TO DO: What is needed is an exact copy of every record below.

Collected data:
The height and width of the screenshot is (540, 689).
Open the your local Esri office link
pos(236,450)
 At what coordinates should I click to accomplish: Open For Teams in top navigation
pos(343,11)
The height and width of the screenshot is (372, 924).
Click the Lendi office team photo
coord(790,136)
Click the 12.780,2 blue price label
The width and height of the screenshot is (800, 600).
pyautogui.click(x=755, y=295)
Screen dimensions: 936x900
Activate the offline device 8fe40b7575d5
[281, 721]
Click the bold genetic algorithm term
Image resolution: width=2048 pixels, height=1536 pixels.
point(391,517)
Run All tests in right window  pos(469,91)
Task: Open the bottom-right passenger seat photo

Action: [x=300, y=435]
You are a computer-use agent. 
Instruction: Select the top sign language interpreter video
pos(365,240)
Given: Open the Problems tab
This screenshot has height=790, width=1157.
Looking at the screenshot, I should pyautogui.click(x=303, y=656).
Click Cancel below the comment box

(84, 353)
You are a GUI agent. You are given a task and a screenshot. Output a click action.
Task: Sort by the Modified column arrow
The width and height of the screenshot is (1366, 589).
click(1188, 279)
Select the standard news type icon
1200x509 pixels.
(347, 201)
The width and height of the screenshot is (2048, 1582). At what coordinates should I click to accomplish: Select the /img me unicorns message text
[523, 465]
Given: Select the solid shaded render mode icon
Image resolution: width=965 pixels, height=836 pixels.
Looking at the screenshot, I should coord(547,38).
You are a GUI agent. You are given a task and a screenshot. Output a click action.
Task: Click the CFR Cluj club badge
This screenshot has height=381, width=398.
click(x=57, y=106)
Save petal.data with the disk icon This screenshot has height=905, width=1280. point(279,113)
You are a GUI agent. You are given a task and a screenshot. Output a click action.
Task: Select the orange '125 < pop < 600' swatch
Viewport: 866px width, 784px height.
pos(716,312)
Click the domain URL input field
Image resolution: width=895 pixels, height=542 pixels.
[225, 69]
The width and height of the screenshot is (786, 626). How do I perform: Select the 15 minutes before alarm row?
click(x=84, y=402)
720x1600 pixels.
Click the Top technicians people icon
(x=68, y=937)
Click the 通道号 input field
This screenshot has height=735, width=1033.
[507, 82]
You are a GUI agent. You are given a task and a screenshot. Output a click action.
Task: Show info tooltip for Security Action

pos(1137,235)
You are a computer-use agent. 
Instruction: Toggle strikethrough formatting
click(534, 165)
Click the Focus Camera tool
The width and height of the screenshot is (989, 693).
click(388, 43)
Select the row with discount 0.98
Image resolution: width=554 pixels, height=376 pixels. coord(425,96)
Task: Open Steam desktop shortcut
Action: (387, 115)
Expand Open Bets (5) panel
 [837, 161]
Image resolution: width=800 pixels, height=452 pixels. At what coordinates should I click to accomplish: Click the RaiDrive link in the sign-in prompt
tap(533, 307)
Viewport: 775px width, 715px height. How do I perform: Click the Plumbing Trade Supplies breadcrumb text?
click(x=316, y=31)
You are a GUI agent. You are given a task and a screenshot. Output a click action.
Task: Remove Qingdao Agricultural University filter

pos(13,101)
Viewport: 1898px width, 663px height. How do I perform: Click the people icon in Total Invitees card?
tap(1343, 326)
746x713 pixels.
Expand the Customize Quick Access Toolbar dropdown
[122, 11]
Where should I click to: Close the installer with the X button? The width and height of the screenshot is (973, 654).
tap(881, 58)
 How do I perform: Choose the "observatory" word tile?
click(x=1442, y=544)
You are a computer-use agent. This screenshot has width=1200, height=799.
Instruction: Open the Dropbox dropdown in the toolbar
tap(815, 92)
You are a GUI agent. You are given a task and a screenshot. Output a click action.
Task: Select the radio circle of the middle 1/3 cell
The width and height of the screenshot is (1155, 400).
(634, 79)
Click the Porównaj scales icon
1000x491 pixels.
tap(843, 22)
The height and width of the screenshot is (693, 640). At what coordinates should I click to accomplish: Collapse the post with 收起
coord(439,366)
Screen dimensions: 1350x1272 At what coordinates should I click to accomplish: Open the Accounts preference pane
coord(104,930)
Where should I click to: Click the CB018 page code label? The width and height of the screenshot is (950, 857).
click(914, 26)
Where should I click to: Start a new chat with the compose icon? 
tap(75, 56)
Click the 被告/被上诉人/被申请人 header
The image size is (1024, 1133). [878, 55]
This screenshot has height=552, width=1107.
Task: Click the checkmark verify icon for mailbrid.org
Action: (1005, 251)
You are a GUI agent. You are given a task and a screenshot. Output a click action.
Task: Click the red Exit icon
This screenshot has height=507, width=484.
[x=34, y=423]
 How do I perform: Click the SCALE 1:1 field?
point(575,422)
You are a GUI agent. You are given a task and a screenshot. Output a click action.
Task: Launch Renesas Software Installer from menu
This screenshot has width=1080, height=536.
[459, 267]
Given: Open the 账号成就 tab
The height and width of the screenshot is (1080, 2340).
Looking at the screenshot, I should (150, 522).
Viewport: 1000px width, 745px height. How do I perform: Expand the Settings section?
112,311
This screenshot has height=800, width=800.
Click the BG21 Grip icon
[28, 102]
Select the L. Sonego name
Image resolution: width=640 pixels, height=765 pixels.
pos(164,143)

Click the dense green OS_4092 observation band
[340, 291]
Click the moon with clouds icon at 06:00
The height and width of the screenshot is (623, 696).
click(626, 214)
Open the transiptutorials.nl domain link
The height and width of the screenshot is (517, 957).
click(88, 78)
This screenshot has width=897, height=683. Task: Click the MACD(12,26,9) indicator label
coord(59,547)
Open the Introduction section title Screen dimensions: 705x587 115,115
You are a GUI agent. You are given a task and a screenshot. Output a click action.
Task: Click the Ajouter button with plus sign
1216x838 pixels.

RESULT:
The height and width of the screenshot is (540, 689).
Open the your local Esri office link
pos(236,450)
 At what coordinates should I click to accomplish: Open For Teams in top navigation
pos(343,11)
The height and width of the screenshot is (372, 924).
Click the Lendi office team photo
coord(790,136)
Click the 12.780,2 blue price label
The width and height of the screenshot is (800, 600).
pyautogui.click(x=755, y=295)
Screen dimensions: 936x900
Activate the offline device 8fe40b7575d5
[281, 721]
Click the bold genetic algorithm term
Image resolution: width=2048 pixels, height=1536 pixels.
point(391,517)
Run All tests in right window  pos(469,91)
Task: Open the bottom-right passenger seat photo

Action: [x=300, y=435]
You are a computer-use agent. 
Instruction: Select the top sign language interpreter video
pos(365,240)
Given: Open the Problems tab
This screenshot has height=790, width=1157.
Looking at the screenshot, I should pyautogui.click(x=303, y=656).
Click Cancel below the comment box

(84, 353)
You are a GUI agent. You are given a task and a screenshot. Output a click action.
Task: Sort by the Modified column arrow
The width and height of the screenshot is (1366, 589).
click(1188, 279)
Select the standard news type icon
1200x509 pixels.
(347, 201)
The width and height of the screenshot is (2048, 1582). At what coordinates should I click to accomplish: Select the /img me unicorns message text
[523, 465]
Given: Select the solid shaded render mode icon
Image resolution: width=965 pixels, height=836 pixels.
Looking at the screenshot, I should coord(547,38).
You are a GUI agent. You are given a task and a screenshot. Output a click action.
Task: Click the CFR Cluj club badge
This screenshot has height=381, width=398.
click(x=57, y=106)
Save petal.data with the disk icon This screenshot has height=905, width=1280. point(279,113)
You are a GUI agent. You are given a task and a screenshot. Output a click action.
Task: Select the orange '125 < pop < 600' swatch
Viewport: 866px width, 784px height.
pos(716,312)
Click the domain URL input field
Image resolution: width=895 pixels, height=542 pixels.
[225, 69]
The width and height of the screenshot is (786, 626). How do I perform: Select the 15 minutes before alarm row?
click(x=84, y=402)
720x1600 pixels.
Click the Top technicians people icon
(x=68, y=937)
Click the 通道号 input field
This screenshot has height=735, width=1033.
[507, 82]
You are a GUI agent. You are given a task and a screenshot. Output a click action.
Task: Show info tooltip for Security Action

pos(1137,235)
You are a computer-use agent. 
Instruction: Toggle strikethrough formatting
click(534, 165)
Click the Focus Camera tool
The width and height of the screenshot is (989, 693).
click(388, 43)
Select the row with discount 0.98
Image resolution: width=554 pixels, height=376 pixels. coord(425,96)
Task: Open Steam desktop shortcut
Action: (387, 115)
Expand Open Bets (5) panel
 [837, 161]
Image resolution: width=800 pixels, height=452 pixels. At what coordinates should I click to accomplish: Click the RaiDrive link in the sign-in prompt
tap(533, 307)
Viewport: 775px width, 715px height. How do I perform: Click the Plumbing Trade Supplies breadcrumb text?
click(x=316, y=31)
You are a GUI agent. You are given a task and a screenshot. Output a click action.
Task: Remove Qingdao Agricultural University filter

pos(13,101)
Viewport: 1898px width, 663px height. How do I perform: Click the people icon in Total Invitees card?
tap(1343, 326)
746x713 pixels.
Expand the Customize Quick Access Toolbar dropdown
[122, 11]
Where should I click to: Close the installer with the X button? The width and height of the screenshot is (973, 654).
tap(881, 58)
 How do I perform: Choose the "observatory" word tile?
click(x=1442, y=544)
You are a computer-use agent. This screenshot has width=1200, height=799.
Instruction: Open the Dropbox dropdown in the toolbar
tap(815, 92)
You are a GUI agent. You are given a task and a screenshot. Output a click action.
Task: Select the radio circle of the middle 1/3 cell
The width and height of the screenshot is (1155, 400).
(634, 79)
Click the Porównaj scales icon
1000x491 pixels.
tap(843, 22)
The height and width of the screenshot is (693, 640). At what coordinates should I click to accomplish: Collapse the post with 收起
coord(439,366)
Screen dimensions: 1350x1272 At what coordinates should I click to accomplish: Open the Accounts preference pane
coord(104,930)
Where should I click to: Click the CB018 page code label? The width and height of the screenshot is (950, 857).
click(914, 26)
Where should I click to: Start a new chat with the compose icon? 
tap(75, 56)
Click the 被告/被上诉人/被申请人 header
The image size is (1024, 1133). [878, 55]
This screenshot has height=552, width=1107.
Task: Click the checkmark verify icon for mailbrid.org
Action: (1005, 251)
You are a GUI agent. You are given a task and a screenshot. Output a click action.
Task: Click the red Exit icon
This screenshot has height=507, width=484.
[x=34, y=423]
 How do I perform: Click the SCALE 1:1 field?
point(575,422)
You are a GUI agent. You are given a task and a screenshot. Output a click action.
Task: Launch Renesas Software Installer from menu
This screenshot has width=1080, height=536.
[459, 267]
Given: Open the 账号成就 tab
The height and width of the screenshot is (1080, 2340).
Looking at the screenshot, I should (150, 522).
Viewport: 1000px width, 745px height. How do I perform: Expand the Settings section?
112,311
This screenshot has height=800, width=800.
Click the BG21 Grip icon
[28, 102]
Select the L. Sonego name
Image resolution: width=640 pixels, height=765 pixels.
pos(164,143)

Click the dense green OS_4092 observation band
[340, 291]
Click the moon with clouds icon at 06:00
The height and width of the screenshot is (623, 696).
click(626, 214)
Open the transiptutorials.nl domain link
The height and width of the screenshot is (517, 957).
click(88, 78)
This screenshot has width=897, height=683. Task: Click the MACD(12,26,9) indicator label
coord(59,547)
Open the Introduction section title Screen dimensions: 705x587 115,115
You are a GUI agent. You are given a task and a screenshot. Output a click action.
Task: Click the Ajouter button with plus sign
1216x838 pixels.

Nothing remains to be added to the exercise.